The third component is individual genomic feature score (Single Score), calculated with the below formula.

$${{{\rm{Single}}}}\; {{{\rm{Score}}}}={\sum }_{{{{\rm{i}}}}|{{{\rm{i}}}}{{{\rm{\epsilon }}}}\{{{{\rm{NF}}}},{{{\rm{Motif}}}},{{{\rm{Fragment}}}}\}}0.25*\left.({{{\rm{sign}}}}({{{{\rm{s}}}}{{{\rm{c}}}}{{{\rm{ore}}}}}_{{{{\rm{i}}}}}-{{{{\rm{cutoff}}}}}_{{{{\rm{i}}}}})+1)\right)$$

Finally, CNA Score, Logistic Score and Single Score are subjected to a multivariate linear equation which generated the final PCM Score. The optimal cutoff of PCM Score was 0.75, determined by Youdens’ index. PCM Score ≥ 0.75 was regarded as positive, otherwise negative.

$${{{\rm{PCM}}}}\,{{{\rm{Score}}}}= 0.5*({{{\rm{sign}}}}({{{{\rm{Logistic}}}}\; {{{\rm{Score}}}}-{{{\rm{cutoff}}}}}_{{{{\rm{Logistic\; Score}}}}})+1)\\ +0.5\times ({{{\rm{sign}}}}({{{{\rm{CNA\; Score}}}}-{{{\rm{cutoff}}}}}_{{{{\rm{CNA}}}}\; {{{\rm{Score}}}}})+1)+{{{\rm{Single}}}}\; {{{\rm{Sco}}}}{{{\rm{re}}}}$$

The detailed calculation equation of PCM score was shown in Supplementary Table 4.

The equation of PCM combined with CA19-9 model was: PCM score + log10(CA19-9), the unit of CA19-9 was U/ml.

Construction of PCP score

We constructed PCP scoring system using fragment, motif, and NF features of cfDNA. Pancreatic cancer patients with follow-up data were included in the analysis. Samples were separated to two groups, with recurrence or death within 1 year were classified as high-risk, while those without recurrence or death were classified as low-risk. Filtering features with significant p-values (p-value < 0.01), then further feature selection with LASSO. The samples in the Training cohort were comparable to those used in the PCM score model. Due to the absence of prognostic information in some samples, the remaining samples were grouped into the Combined cohort. The selected features used for model construction are listed in Supplementary Tables 810. Each of the three indicators was modeled independently using SVM, and the final integration was achieved through logistic regression.

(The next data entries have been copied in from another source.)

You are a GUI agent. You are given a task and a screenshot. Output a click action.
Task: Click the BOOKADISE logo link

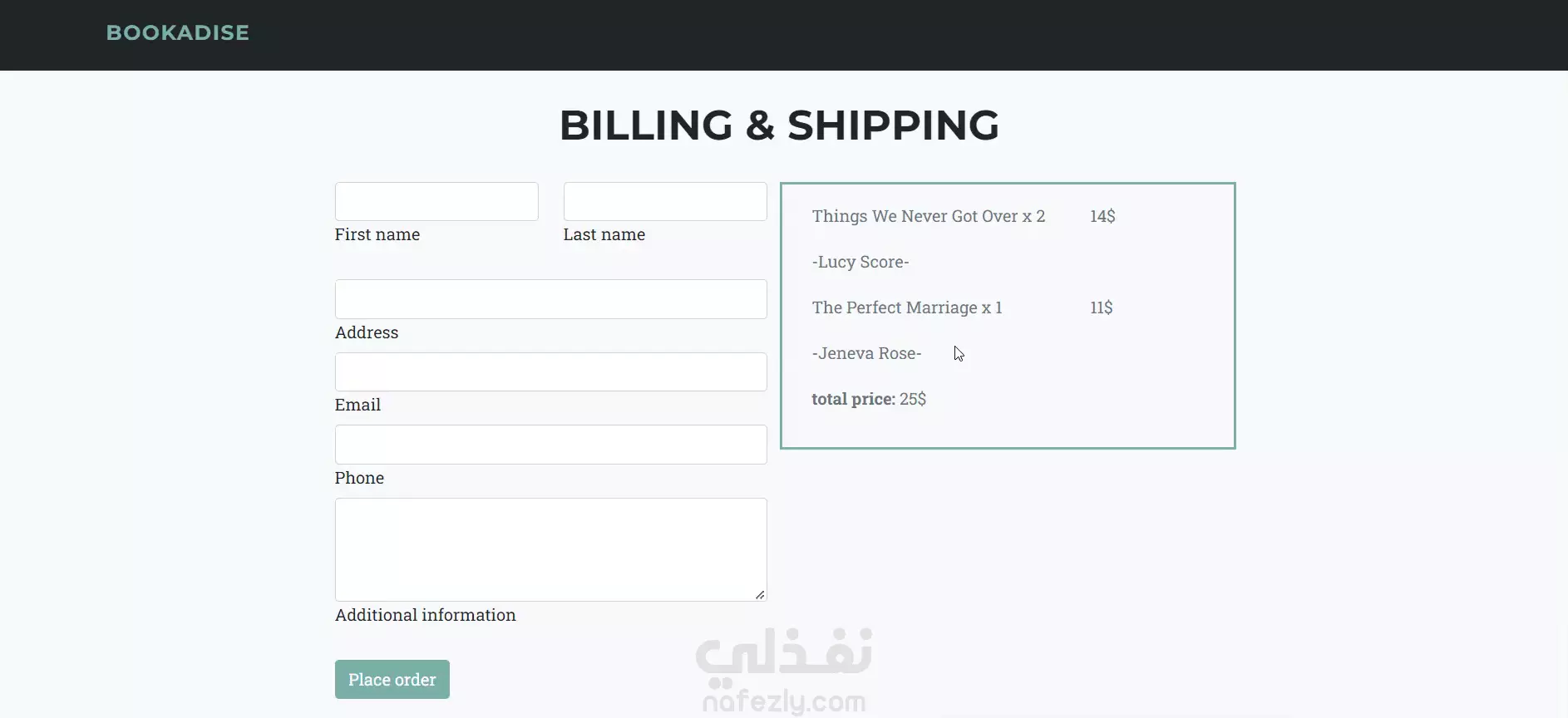click(x=177, y=32)
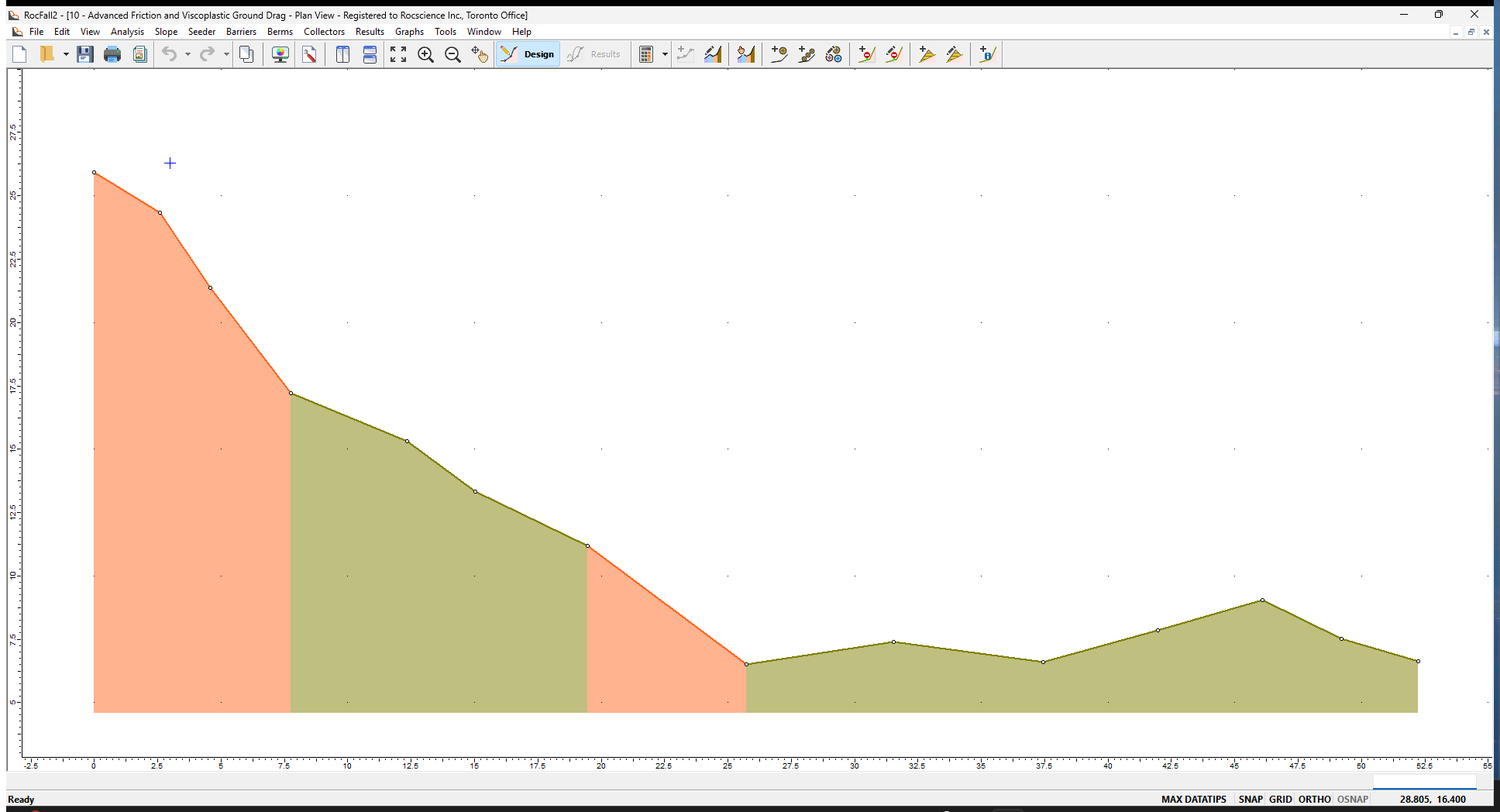1500x812 pixels.
Task: Select the Add Point Seeder tool
Action: pos(779,54)
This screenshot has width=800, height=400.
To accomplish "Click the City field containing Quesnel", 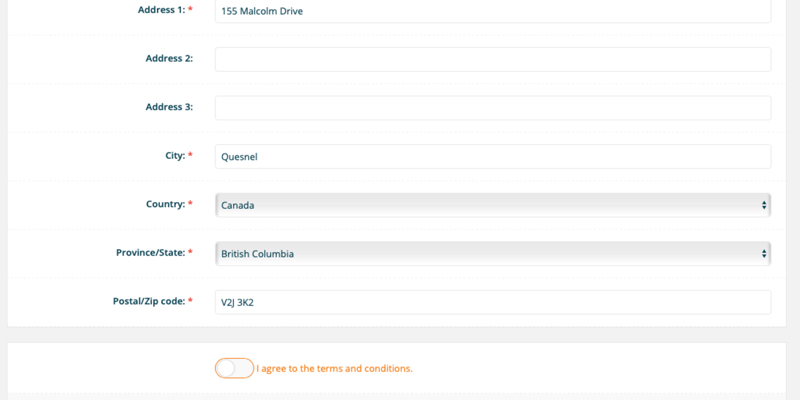I will [493, 157].

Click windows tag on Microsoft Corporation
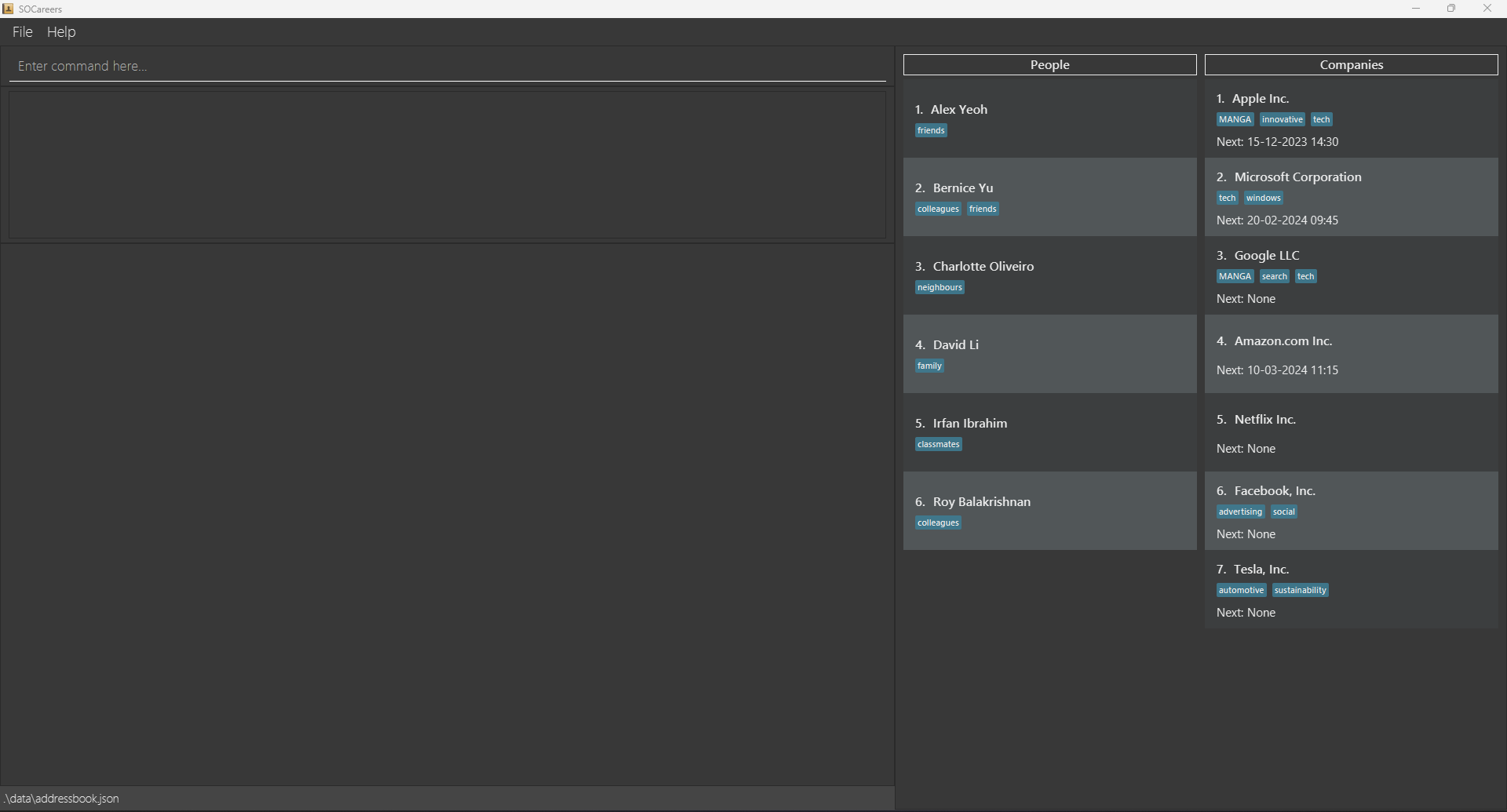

$${{{\rm{PCP}}}}\,{{{\rm{score}}}}= \exp ({{{\rm{Z}}}})/(1+\exp ({{{\rm{Z}}}})),{{{\rm{w}}}}{{{\rm{h}}}}{{{\rm{ere}}}}\,{{{\rm{Z}}}}=-1.97+(2.75*{{{\rm{NF}}}})\\ +(0.47*{{{\rm{Motif}}}})+(0.51*{{{\rm{Fragment}}}})$$

Statistical analysis

Wilcoxon rank-sum test was applied to compare two groups of continuous variables and Fisher’s exact test was applied to categorical variables. P value was calculated using Python software (version 2.7.14), and p < 0.05 was considered as statistically significant. Area Under Curve (AUC) was applied to evaluate model performance. ROC curves were generated by using ‘pROC’ package (v1.16.2) in R software (v.3.6.3), ‘datatable’ (v1.14.2) was used to process the data and ‘pwr’(v1.3.0) was used to process the power analysis in R software (v.3.6.3). Survival curves were generated according to the Kaplan–Meier method and compared using the log-rank test. LASSO and SVM algorithms were performed with ‘sklearn’ in Python software (version 2.7.14).

Reporting summary

Further information on research design is available in the Nature Portfolio Reporting Summary linked to this article.